Screen Reviews

The Messenger: The Story of Joan of Arc

Directed by Luc Besson

Sony Pictures

Perhaps the best way to begin to discuss Luc Besson’s The Messenger: The Story of Joan of Arc is to make clear what the film is not. The film is not a Sunday school tale or an historical reenactment. It is not the typical “Saint” story, where Joan seems in a constant state of rapture throughout the film, a problem all too frequent to religious stories. It is not Braveheart with a chick. What it is, is a visually stunning film that focuses not on Joan the Saint or Joan the martyr, but on Joan the heroine.

This is the story of a young peasant girl who is ordered by heavenly voices to wage war against the English, liberate France, and allow Charles VII to become king. She is eventually betrayed, captured, and burned at the stake. She then became on of the most beloved figures in French history and a Roman Catholic saint.

Milla Jovovich is cast as a mythological Joan, not a historically accurate one. She is the vision people want to have of France’s greatest heroine. She looks like a Romantic painting of Joan come to life. The film is about her heroism in leading the French into battle to allow Charles VII, played like a medieval Lt. Col. Henry Blake by John Malkovich, to be crowned King of France. The subsequent heresy trial and burning are secondary to director Luc Besson. The trial of Joan has traditionally been the focal point in Joan of Arc plays, novels, and films. Besson instead focuses on Joan as a military leader, relying on the voices in her head instead of strategy, and woefully ill-equipped for the realities of the war. Joan is a quintessential Besson woman, full of contradictions. She his strong yet naïve, brave yet sensitive, arrogant yet pious. This is not the Joan we are accustomed to. Most portrayals leave you wondering how she ever led anyone in out of the rain, yet alone into battle. The Messenger allows us to see that side of the legend, even at the expense of some of the grander notions of her unwavering faith. Besson sows some seeds of doubt in the part of her conscience, played by Dustin Hoffman, who forces her to evaluate her voices and her motives. Questions of why Joan would be chosen by God for such a task and why there was so much bloodshed to liberate France are answered with more questions about Joan’s own motives.

Joan purists will probably be put off by another waif in the role, not to mention the melding of her voices.

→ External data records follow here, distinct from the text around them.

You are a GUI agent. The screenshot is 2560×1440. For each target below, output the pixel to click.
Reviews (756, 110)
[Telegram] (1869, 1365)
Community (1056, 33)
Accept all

Archangel Michael, Saint Margaret, and Saint Catherine have been replaced by a single figure, left vague, but obviously intended to be Christ. Although this may work for more visual punch, it would play havoc in the trial scenes, which are kept to a minimum. It was one thing to say you spoke with Saint Catherine, quite another to claim you spoke with the Son of God. There are a number of other liberties taken with the facts, but the essence of Joan is quite intact.

Even those uninitiated into Joan of Arc lore will be dazzled by the film. It is a stunning piece of work. The visuals fill the screen in typical Luc Besson fashion. The battles are incredibly well staged, with surprisingly accurate weapons and tactics in play. Besson, by keeping our focus on Joan, keeps the chaos of the battles from being merely a jumble of images. Jovovich handles the physical rigors of the film better than some of the extended dialogue sequences, although she certainly held her own in that department.

I personally was very much taken with The Messenger . It was a version of the Joan of Arc legend that I have been waiting for. Nothing against the lengthy Joan trial stories, but her trial is not what made her a French folk hero; it was her exploits on the battlefield. The film may raise more theological questions than it answers, but it delivers the goods in a story of Joan the soldier, Joan the savior of France, Joan the heroine.